◆ Prompt
No pictures belong in the copy. Restate the rest of the data exactly.

◆ Source material
***

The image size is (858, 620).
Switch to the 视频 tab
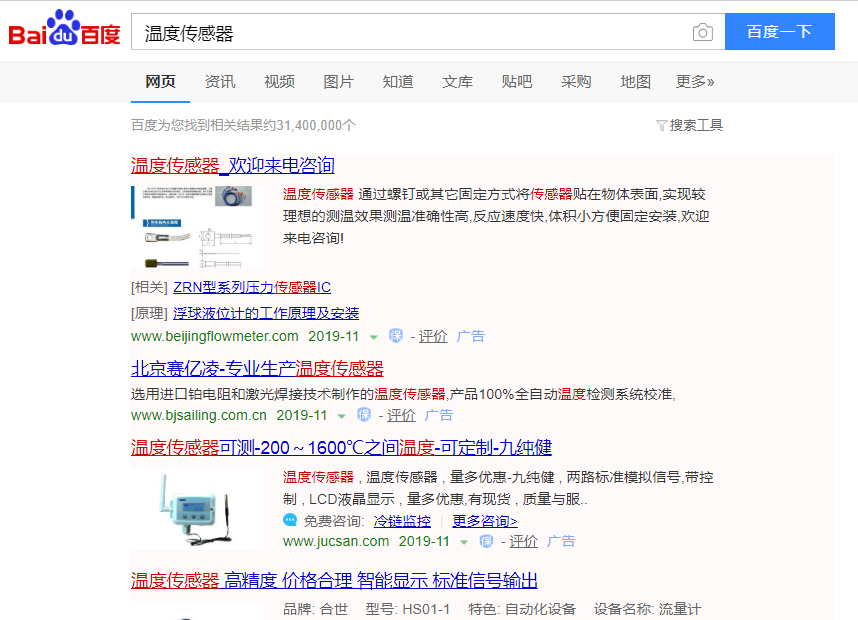pyautogui.click(x=279, y=82)
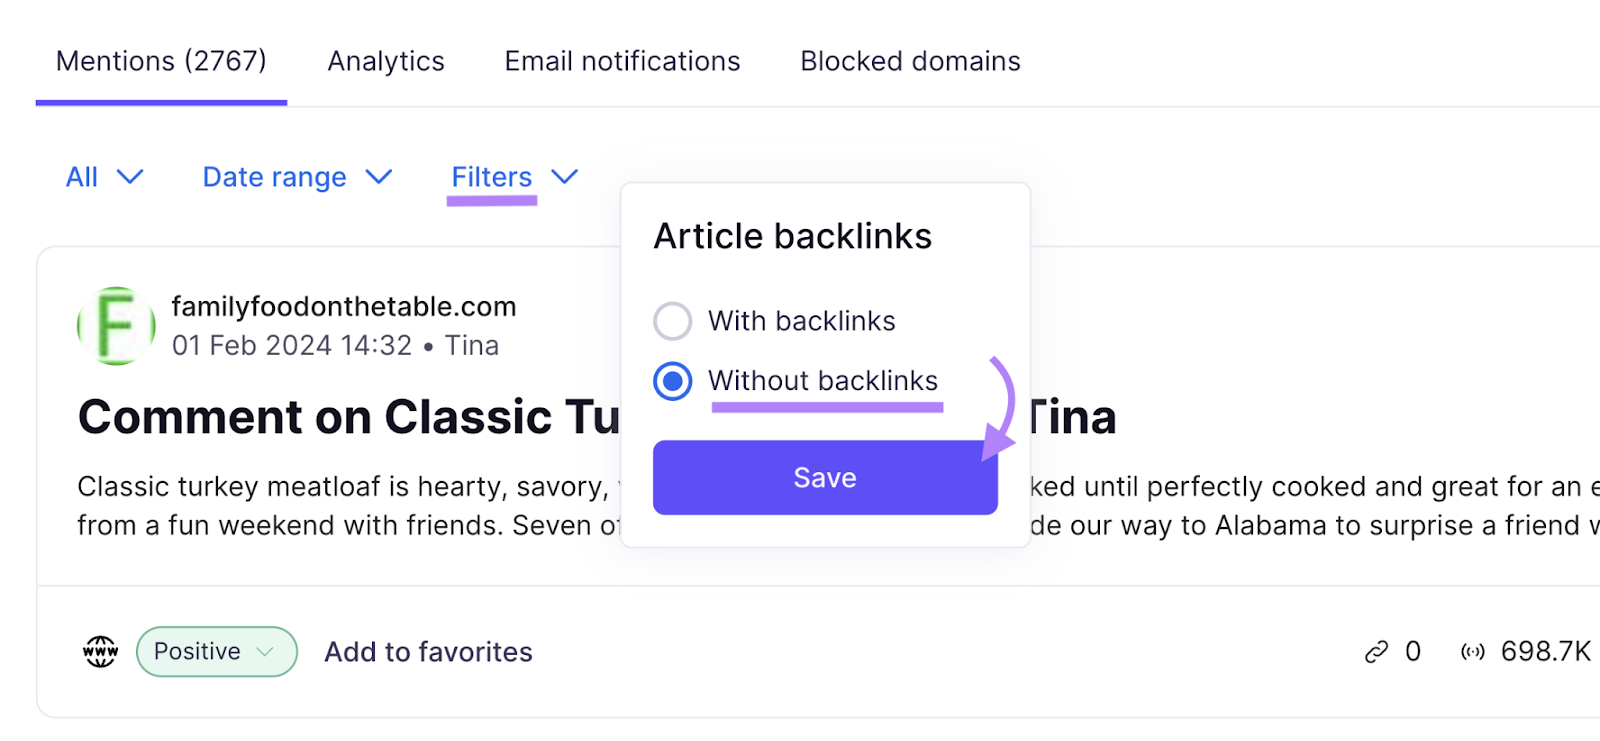Select the Without backlinks radio button
The image size is (1600, 741).
pyautogui.click(x=672, y=381)
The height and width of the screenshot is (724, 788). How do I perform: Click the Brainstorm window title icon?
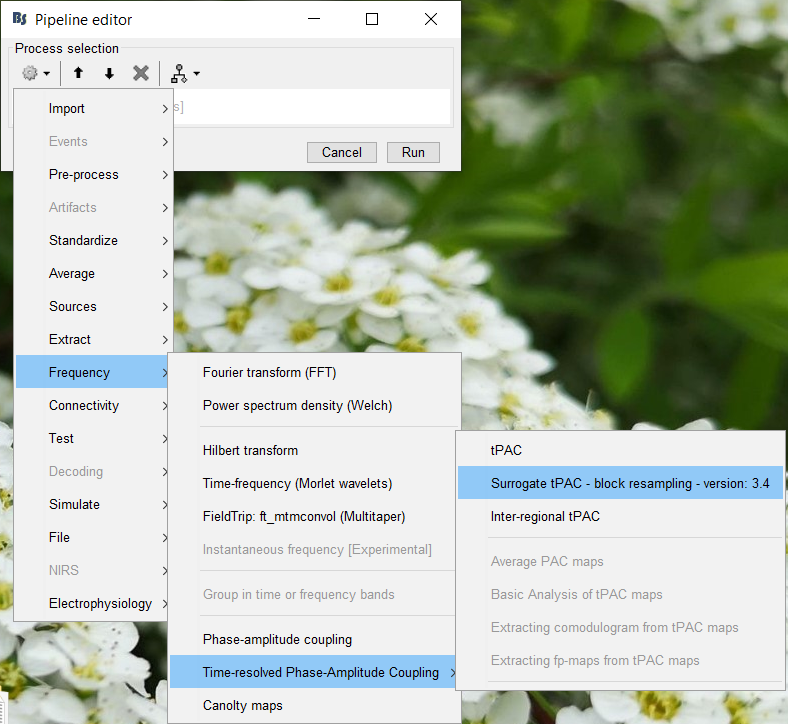click(x=19, y=19)
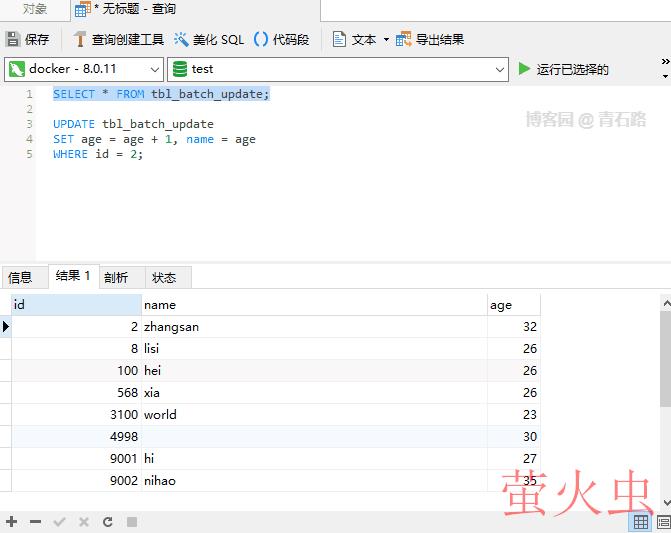Switch to the 对象 tab

point(35,9)
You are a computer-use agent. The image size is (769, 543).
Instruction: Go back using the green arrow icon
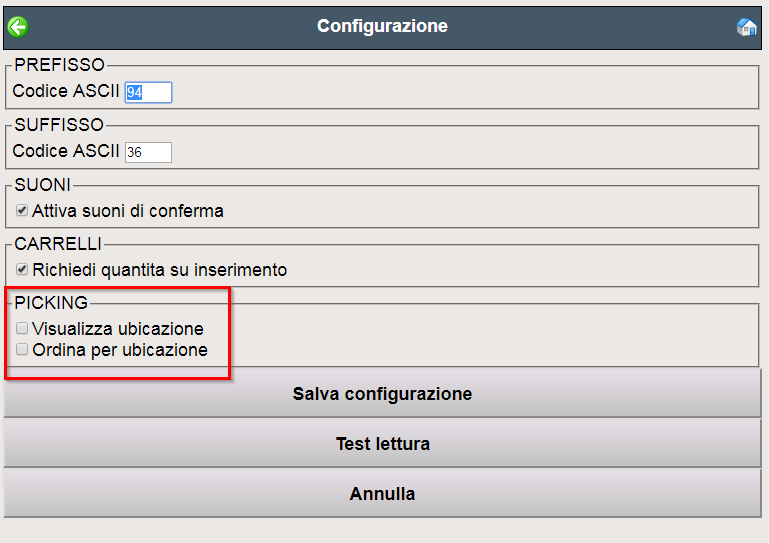[x=18, y=27]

***

◆ Completed exercise
The image size is (858, 620).
Switch to the 视频 tab
pyautogui.click(x=279, y=82)
Select the Without backlinks radio button
The image size is (1600, 741).
pyautogui.click(x=672, y=381)
The height and width of the screenshot is (724, 788). How do I perform: Click the Brainstorm window title icon?
click(x=19, y=19)
Switch to the 对象 tab

point(35,9)
You are a computer-use agent. The image size is (769, 543).
Instruction: Go back using the green arrow icon
[x=18, y=27]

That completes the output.